Pluginv1.0.0

ClawScan security

olostep · ClawHub's context-aware review of the artifact, metadata, and declared behavior.

Scanner verdict

SuspiciousApr 11, 2026, 9:10 AM

Verdict: suspicious
Confidence: medium
Model: gpt-5-mini
Summary: The skill's docs and runtime instructions clearly require an Olostep API key and ask the agent to read/write project files and agent config, but the package metadata does not declare those environment/config requirements — that mismatch is concerning and should be clarified before installing or granting access.
Guidance: This package advertises a web-scraping and integration toolkit that expects an Olostep API key and instructs the agent to read and modify project files and your OpenClaw config — but the registry metadata does not declare that key or those config paths.
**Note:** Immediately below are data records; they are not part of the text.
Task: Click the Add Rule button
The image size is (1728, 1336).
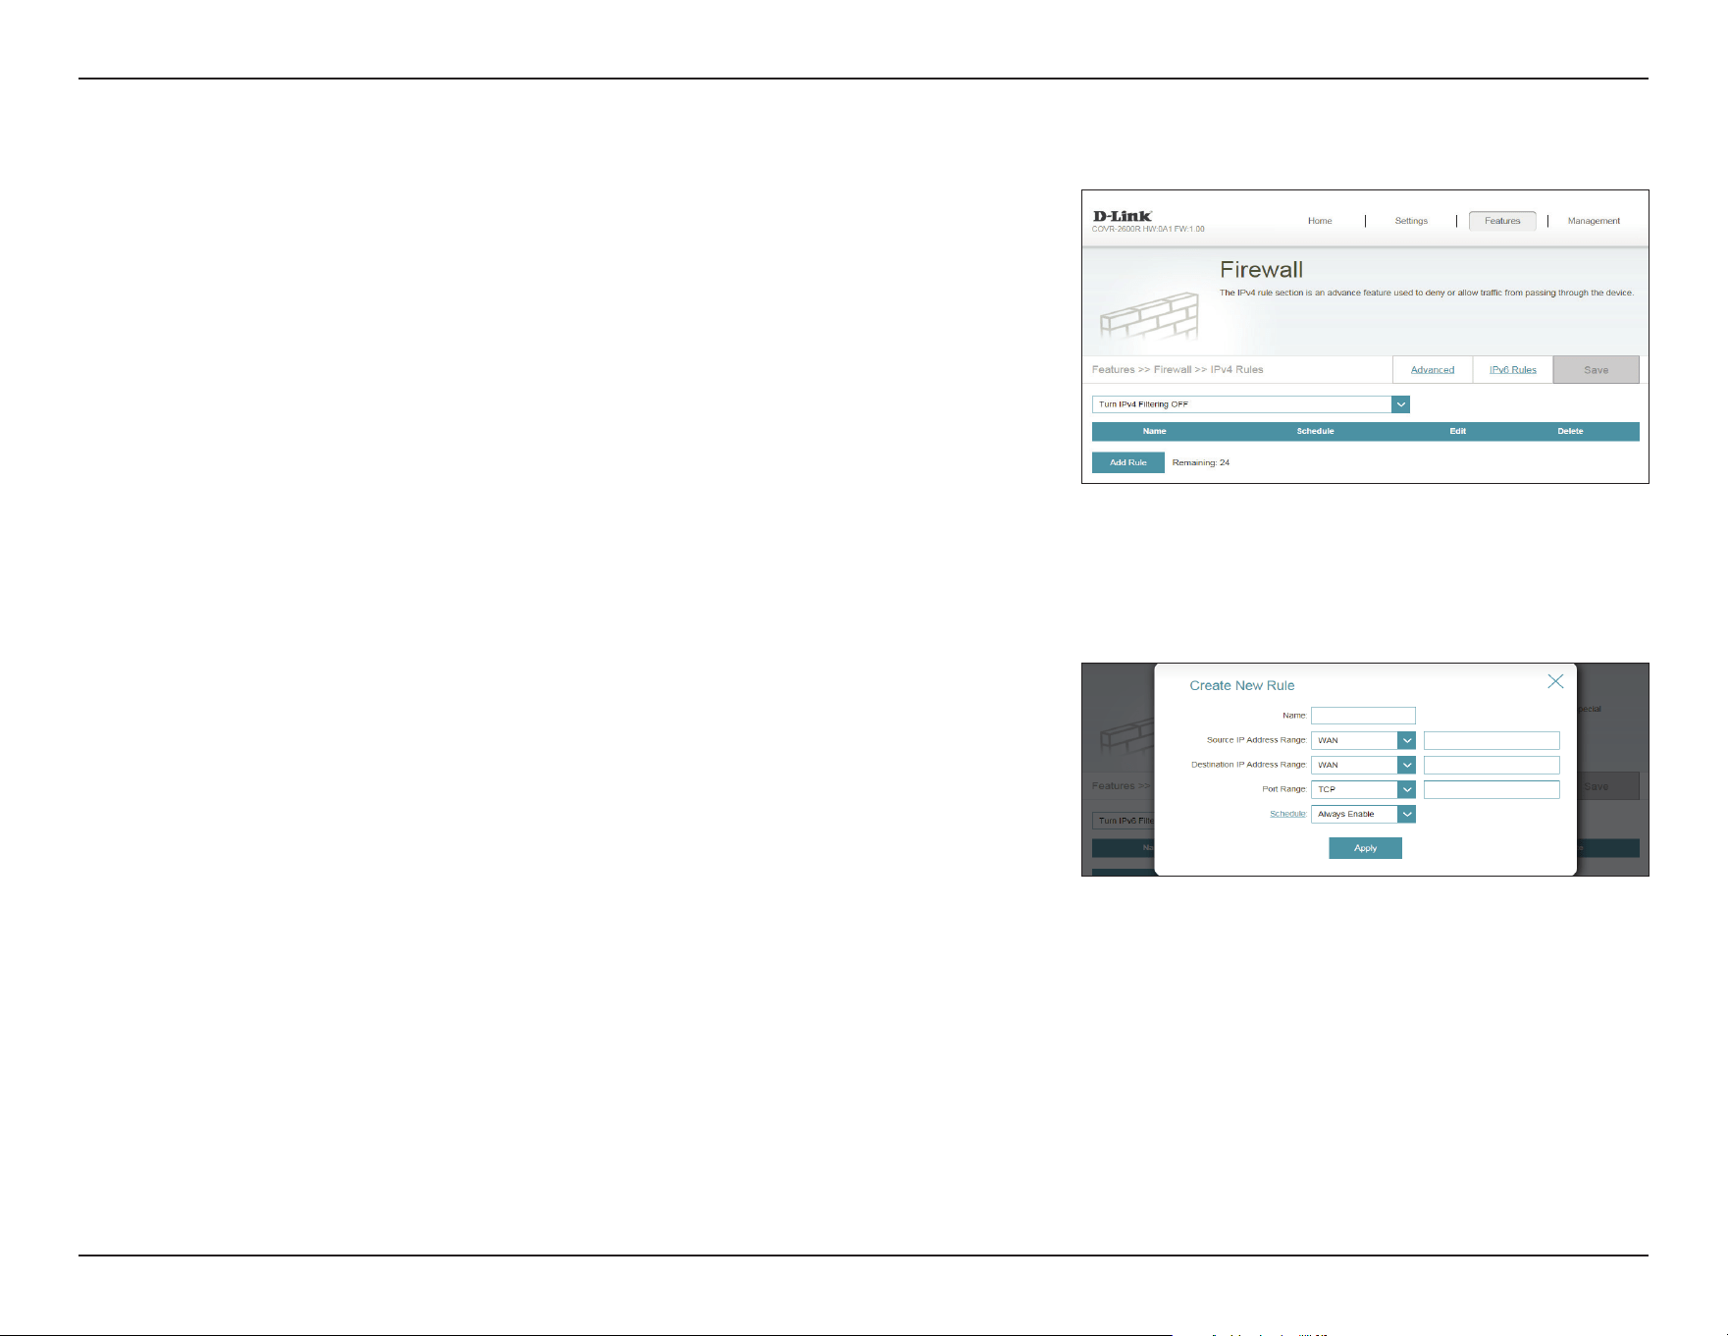Action: tap(1128, 462)
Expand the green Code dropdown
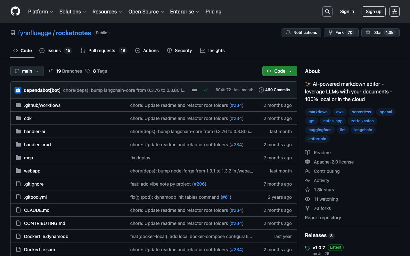The image size is (410, 256). [280, 71]

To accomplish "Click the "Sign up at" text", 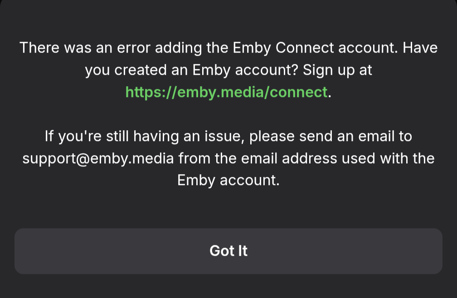I will click(338, 70).
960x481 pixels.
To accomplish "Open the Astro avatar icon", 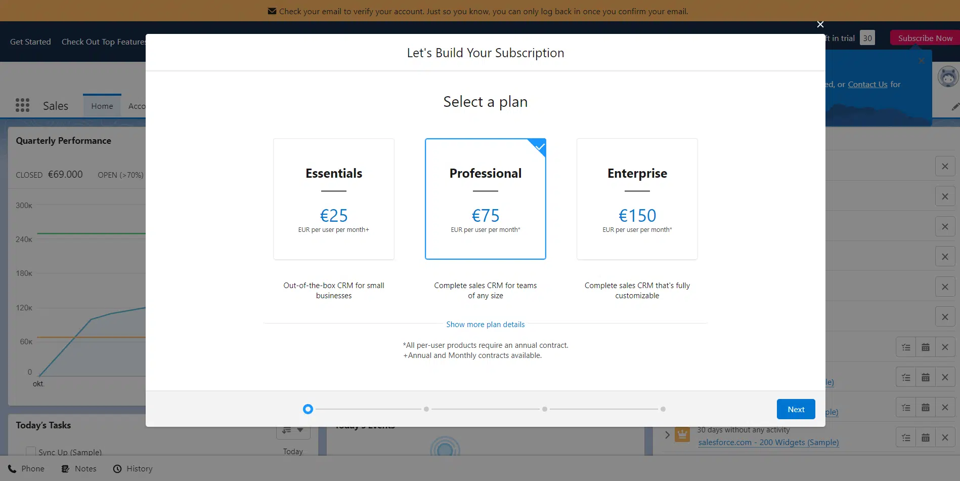I will point(948,77).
Before installing or enabling the skill: (1) verify the upstream packages (npm 'olostep', 'olostep-mcp' and Python 'olostep') on their official registries and review their code and privacy/terms; (2) be cautious about giving the agent permission to read/write your repo (.env, package.json, source files) — run integration steps manually in an isolated test repo first; (3) if you must provide an API key, prefer a scoped/test key and avoid using high-privilege production credentials; (4) consider running the MCP server in an isolated environment (separate process/container) and review network endpoints contacted (api.olostep.com); and (5) ask the publisher to correct the package metadata to declare OLOSTEP_API_KEY and any required config paths so the security implications are explicit.

Review Dimensions

Purpose & Capability: noteThe declared capabilities (scrape, crawl, batch, answers, integrate) legitimately require network access and an Olostep API key and may need access to a user's repo to integrate SDKs — the capabilities themselves are coherent with the described features. However, the package metadata lists no required env vars or config paths even though the SKILL.md and mcp.json show OLOSTEP_API_KEY and instructions to add an MCP server to OpenClaw; that's an inconsistency.
Instruction Scope: concernSKILL.md (especially skills/integrate/SKILL.md) instructs the agent to: inspect the user's project files (package.json, pyproject.toml, requirements.txt, .env), modify or create a .env, write integration code, and (in the top-level docs) add an MCP server entry to OpenClaw config. Those are legitimate for an integration flow but touch arbitrary project files and agent config — and the metadata does not declare this file access. The instructions also direct network calls to api.olostep.com and to install packages (npm/pip) which will execute external code if the user follows them.
Install Mechanism: okThere is no automated install spec bundled with the registry entry (instruction-only). That lowers installer risk because nothing arbitrary is automatically downloaded by the skill itself. However, SKILL.md recommends installing third-party packages (npm/pip) and adding an MCP server that will run 'npx olostep-mcp' — those are external installs the user would perform, so review of the referenced upstream packages (npm/pypi) is recommended.
Credentials: concernThe skill repeatedly references OLOSTEP_API_KEY (mcp.json, SKILL.md examples, SDK usage, and CI workflows) and the integrate skill instructs storing an API key in the project's .env. Yet the registry metadata claims 'Required env vars: none' and 'Primary credential: none'. This mismatch is the primary red flag: the skill will be nonfunctional without that secret, and the metadata fails to disclose it. Tests and CI also reference a secret (GitHub workflow uses secrets.OLOSTEP_API_KEY), showing that live API credentials are expected for full functionality.
Persistence & Privilege: notealways:false and model invocation is enabled (normal). The skill asks users to add an MCP server entry to their OpenClaw configuration and to store an API key in a .env file — these are persistent changes the user must approve explicitly. The skill does not request forced always-on or elevated platform-wide privileges in the registry metadata, but the SKILL.md's recommended config edits mean the user should be deliberate when applying them.